*** Opening Data for processing ***

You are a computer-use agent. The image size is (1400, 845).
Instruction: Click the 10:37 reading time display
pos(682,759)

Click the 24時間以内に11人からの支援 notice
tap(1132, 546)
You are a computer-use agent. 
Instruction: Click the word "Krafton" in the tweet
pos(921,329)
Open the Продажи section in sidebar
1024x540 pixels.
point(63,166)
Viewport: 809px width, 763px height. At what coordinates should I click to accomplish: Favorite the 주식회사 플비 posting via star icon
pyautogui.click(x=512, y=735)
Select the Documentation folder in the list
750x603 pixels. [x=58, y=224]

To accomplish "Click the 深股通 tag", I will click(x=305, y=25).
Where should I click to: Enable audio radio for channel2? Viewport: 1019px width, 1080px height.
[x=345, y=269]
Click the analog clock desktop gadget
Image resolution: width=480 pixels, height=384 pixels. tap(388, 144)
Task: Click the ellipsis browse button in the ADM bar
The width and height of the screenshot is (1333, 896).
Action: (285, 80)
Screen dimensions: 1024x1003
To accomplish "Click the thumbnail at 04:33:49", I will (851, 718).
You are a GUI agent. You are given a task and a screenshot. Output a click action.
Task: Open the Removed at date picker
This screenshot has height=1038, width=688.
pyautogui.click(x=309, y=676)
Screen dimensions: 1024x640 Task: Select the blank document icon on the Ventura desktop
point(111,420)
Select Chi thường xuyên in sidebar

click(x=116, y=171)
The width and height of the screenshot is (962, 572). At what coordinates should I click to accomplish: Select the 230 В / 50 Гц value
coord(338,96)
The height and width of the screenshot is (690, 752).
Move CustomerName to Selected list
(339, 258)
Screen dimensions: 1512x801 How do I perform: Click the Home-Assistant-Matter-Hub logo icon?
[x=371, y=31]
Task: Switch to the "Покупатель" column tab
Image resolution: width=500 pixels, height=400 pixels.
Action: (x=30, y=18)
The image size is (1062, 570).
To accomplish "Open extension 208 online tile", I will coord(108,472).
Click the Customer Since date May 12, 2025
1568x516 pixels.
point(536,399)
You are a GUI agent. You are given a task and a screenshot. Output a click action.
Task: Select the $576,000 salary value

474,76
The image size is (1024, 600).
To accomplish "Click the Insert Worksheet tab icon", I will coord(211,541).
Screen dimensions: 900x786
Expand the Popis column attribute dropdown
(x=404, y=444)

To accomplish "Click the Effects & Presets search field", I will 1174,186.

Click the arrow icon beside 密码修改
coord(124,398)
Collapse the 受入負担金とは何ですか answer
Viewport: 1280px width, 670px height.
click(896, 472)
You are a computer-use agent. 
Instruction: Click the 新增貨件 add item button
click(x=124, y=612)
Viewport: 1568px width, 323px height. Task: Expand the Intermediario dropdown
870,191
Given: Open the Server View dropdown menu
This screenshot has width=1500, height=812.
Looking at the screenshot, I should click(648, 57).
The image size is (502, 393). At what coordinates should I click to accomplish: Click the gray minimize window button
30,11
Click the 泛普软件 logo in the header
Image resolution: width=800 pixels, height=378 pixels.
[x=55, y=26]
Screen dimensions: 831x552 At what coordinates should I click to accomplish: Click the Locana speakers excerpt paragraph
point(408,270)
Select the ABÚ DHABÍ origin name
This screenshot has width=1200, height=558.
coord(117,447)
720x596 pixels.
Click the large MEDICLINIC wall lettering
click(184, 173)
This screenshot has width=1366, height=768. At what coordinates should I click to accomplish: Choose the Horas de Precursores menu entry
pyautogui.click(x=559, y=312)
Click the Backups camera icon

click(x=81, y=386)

*** Closing Data for processing ***

Output the records in full. Match them exactly.

Solution |
You are a computer-use agent. The image size is (1400, 845).
Instruction: Click the 10:37 reading time display
pos(682,759)

Click the 24時間以内に11人からの支援 notice
tap(1132, 546)
You are a computer-use agent. 
Instruction: Click the word "Krafton" in the tweet
pos(921,329)
Open the Продажи section in sidebar
1024x540 pixels.
point(63,166)
Viewport: 809px width, 763px height. At what coordinates should I click to accomplish: Favorite the 주식회사 플비 posting via star icon
pyautogui.click(x=512, y=735)
Select the Documentation folder in the list
750x603 pixels. [x=58, y=224]

To accomplish "Click the 深股通 tag", I will click(x=305, y=25).
Where should I click to: Enable audio radio for channel2? Viewport: 1019px width, 1080px height.
[x=345, y=269]
Click the analog clock desktop gadget
Image resolution: width=480 pixels, height=384 pixels. tap(388, 144)
Task: Click the ellipsis browse button in the ADM bar
The width and height of the screenshot is (1333, 896).
Action: (285, 80)
Screen dimensions: 1024x1003
To accomplish "Click the thumbnail at 04:33:49", I will (851, 718).
You are a GUI agent. You are given a task and a screenshot. Output a click action.
Task: Open the Removed at date picker
This screenshot has height=1038, width=688.
pyautogui.click(x=309, y=676)
Screen dimensions: 1024x640 Task: Select the blank document icon on the Ventura desktop
point(111,420)
Select Chi thường xuyên in sidebar

click(x=116, y=171)
The width and height of the screenshot is (962, 572). At what coordinates should I click to accomplish: Select the 230 В / 50 Гц value
coord(338,96)
The height and width of the screenshot is (690, 752).
Move CustomerName to Selected list
(339, 258)
Screen dimensions: 1512x801 How do I perform: Click the Home-Assistant-Matter-Hub logo icon?
[x=371, y=31]
Task: Switch to the "Покупатель" column tab
Image resolution: width=500 pixels, height=400 pixels.
Action: (x=30, y=18)
The image size is (1062, 570).
To accomplish "Open extension 208 online tile", I will coord(108,472).
Click the Customer Since date May 12, 2025
1568x516 pixels.
point(536,399)
You are a GUI agent. You are given a task and a screenshot. Output a click action.
Task: Select the $576,000 salary value

474,76
The image size is (1024, 600).
To accomplish "Click the Insert Worksheet tab icon", I will coord(211,541).
Screen dimensions: 900x786
Expand the Popis column attribute dropdown
(x=404, y=444)

To accomplish "Click the Effects & Presets search field", I will 1174,186.

Click the arrow icon beside 密码修改
coord(124,398)
Collapse the 受入負担金とは何ですか answer
Viewport: 1280px width, 670px height.
click(896, 472)
You are a computer-use agent. 
Instruction: Click the 新增貨件 add item button
click(x=124, y=612)
Viewport: 1568px width, 323px height. Task: Expand the Intermediario dropdown
870,191
Given: Open the Server View dropdown menu
This screenshot has width=1500, height=812.
Looking at the screenshot, I should click(648, 57).
The image size is (502, 393). At what coordinates should I click to accomplish: Click the gray minimize window button
30,11
Click the 泛普软件 logo in the header
Image resolution: width=800 pixels, height=378 pixels.
[x=55, y=26]
Screen dimensions: 831x552 At what coordinates should I click to accomplish: Click the Locana speakers excerpt paragraph
point(408,270)
Select the ABÚ DHABÍ origin name
This screenshot has width=1200, height=558.
coord(117,447)
720x596 pixels.
Click the large MEDICLINIC wall lettering
click(184, 173)
This screenshot has width=1366, height=768. At what coordinates should I click to accomplish: Choose the Horas de Precursores menu entry
pyautogui.click(x=559, y=312)
Click the Backups camera icon

click(x=81, y=386)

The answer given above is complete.